Required tasks:
1. Do the following statements agree with the cryotherapy passage? Answer yes or no for each, quoting the deciding words of the passage. (a) Krimsky and colleagues treated patients initially with three cycles of liquid nitrogen ESC. (b) Fernando and colleagues studied patients with benign airway strictures treated at seven institutions. (c) The FDA database recorded six deaths related to liquid nitrogen ESC.
2. Can you reproduce word for word the stretch of the cryotherapy passage from "The initial success" through "a chest tube."?
3. Can you write the next part of the cryotherapy passage, picking up after its final sentence?
Document text Block Start
The initial success in treating esophageal lesions with ESC has led researchers to study its potential utility in bronchoscopy. Krimsky and colleagues reported on 21 patients scheduled to undergo lung resection who were treated initially with two cycles of 5 s/cycle of liquid nitrogen ESC [Krimsky et al. 2010a]. Subsequently, Fernando and colleagues retrospectively analyzed a series of 35 patients with benign airway strictures who were treated with ESC over a 22-month period at seven institutions [Fernando et al. 2011]. After a mean follow up of 8.2 months, 28 of 33 evaluable patients had improved or were asymptomatic. Seventeen (49%), however, required reintervention with ESC. Major adverse events included tracheostomy insertion due to airway swelling in the ESC-treated region and a pneumothorax requiring placement of a chest tube.

Significant adverse events associated with the use of liquid nitrogen spray cryotherapy have been published. Dermatological lesions treated with spray cryotherapy can result in significant subcutaneous emphysema, particularly if the skin is ulcerated or curetted prior to treatment [Samlaska and Maggio, 1996]. The clinical course is usually benign unless bacteria are insufflated, which can lead to serious infections. The US Food and Drug Administration’s Manufacturer and User Facility Device Experience (http://www.accessdata.fda.gov/scripts/cdrh/cfdocs/cfmaude/search.cfm) database lists adverse events and deaths related to the use of medical devices [Gurtcheff, 2008]. Specific to liquid nitrogen ESC in both airway and esophageal treatment, a total of 37 events (including six deaths) were recorded from 27 July 2007 to 19 December 2011. Two deaths were from cardiac arrest, one resulted from anoxic encephalopathy, and in three cases the cause was unknown. Adverse events included pneumothorax (10 events), gastrointestinal (GI) perforation (six events), subcutaneous emphysema (five events), pneumoperitoneum/pneumomediastinum (five events), local ulceration requiring blood transfusion (one event), GI bleed (one event), aspiration pneumonia (one event), and dysphagia (one event).
Document text Block End
Information provided Block Start
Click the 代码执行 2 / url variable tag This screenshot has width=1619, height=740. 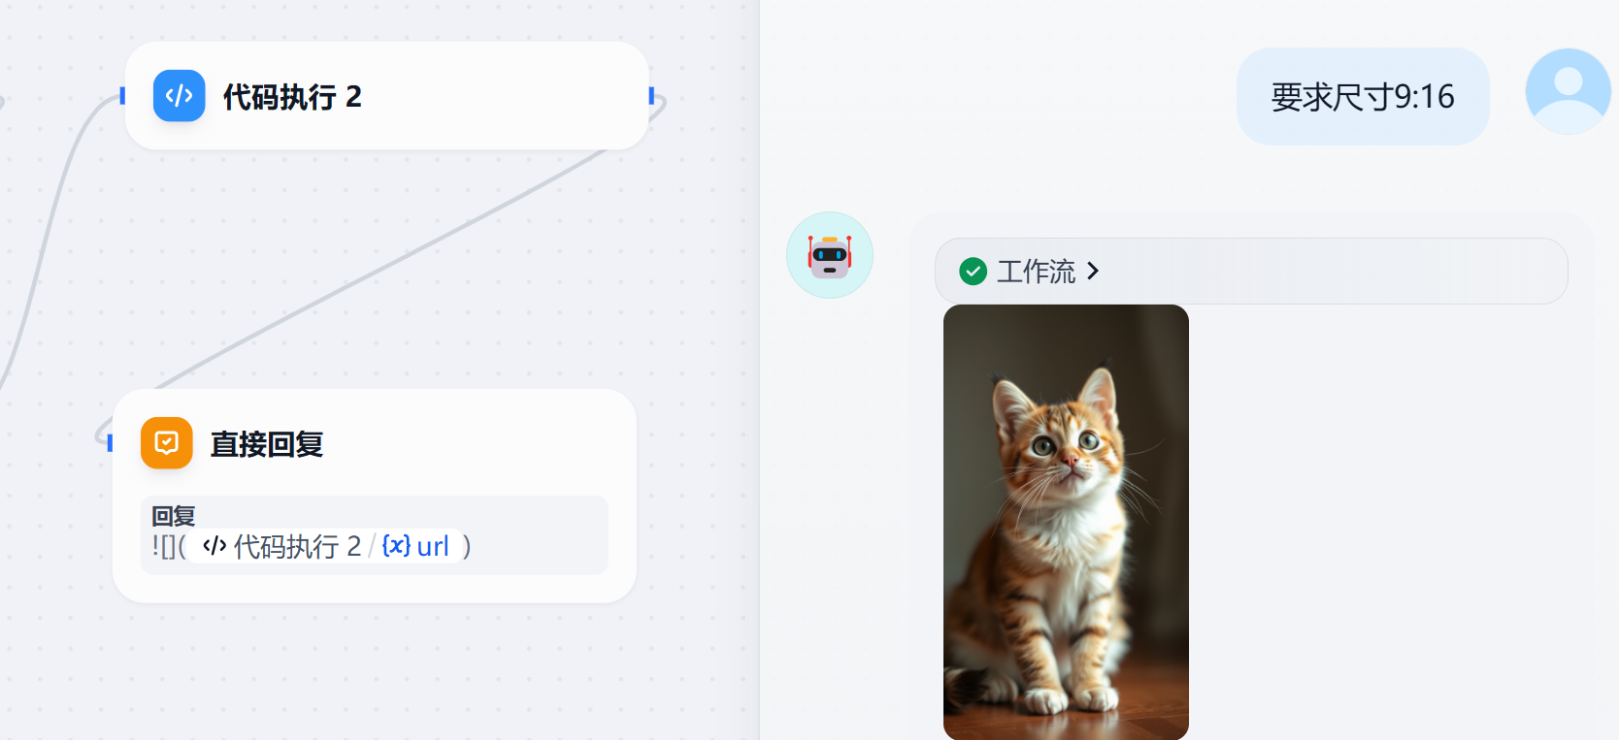point(325,546)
Information provided Block End
Exercise responses:
1.
(a) No: "treated initially with two cycles of 5 s/cycle of liquid nitrogen ESC"
(b) Yes: "35 patients with benign airway strictures who were treated with ESC over a 22-month period at seven institutions"
(c) Yes: "a total of 37 events (including six deaths) were recorded"

2.
The initial success in treating esophageal lesions with ESC has led researchers to study its potential utility in bronchoscopy. Krimsky and colleagues reported on 21 patients scheduled to undergo lung resection who were treated initially with two cycles of 5 s/cycle of liquid nitrogen ESC [Krimsky et al. 2010a]. Subsequently, Fernando and colleagues retrospectively analyzed a series of 35 patients with benign airway strictures who were treated with ESC over a 22-month period at seven institutions [Fernando et al. 2011]. After a mean follow up of 8.2 months, 28 of 33 evaluable patients had improved or were asymptomatic. Seventeen (49%), however, required reintervention with ESC. Major adverse events included tracheostomy insertion due to airway swelling in the ESC-treated region and a pneumothorax requiring placement of a chest tube.

3.
Of note, gas embolism has not been listed as an adverse event. In some cases this could be related to the difficulty in diagnosing a gas embolism, particularly if clinical suspicion is not high. Autopsy will fail to show embolic gas phenomenon as the cause of death, and unless specific monitoring techniques are employed intraoperatively (i.e. noninvasive Doppler ultrasound, trans-esophageal echocardiography, pulmonary artery catheter, or mass spectrometer for end-tidal nitrogen), it may remain undiagnosed [Herron et al. 1999].

The authors do not believe the current ESC probe is amenable for transurethral use, even with adequate venting. Perhaps a large bore catheter could be inserted beside the endoscope to aid venting, if the probe was significantly modified from its current form. Additionally, monitoring of gas pressure within the organ system may be useful to avoid excessive pressures, though the limits of safety may be organ specific.

Conclusion

In this porcine model, the treatment of renal pelvis urothelium using liquid nitrogen ESC identified significant technical and safety considerations for its use in this setting. Adiabatic gas expansion resulted in collateral organ injury, including fatal gas embolism, while treating urothelium in the renal pelvis. Clinical suspicion of gas embolism should be considered if adverse events arise with the use of ESC.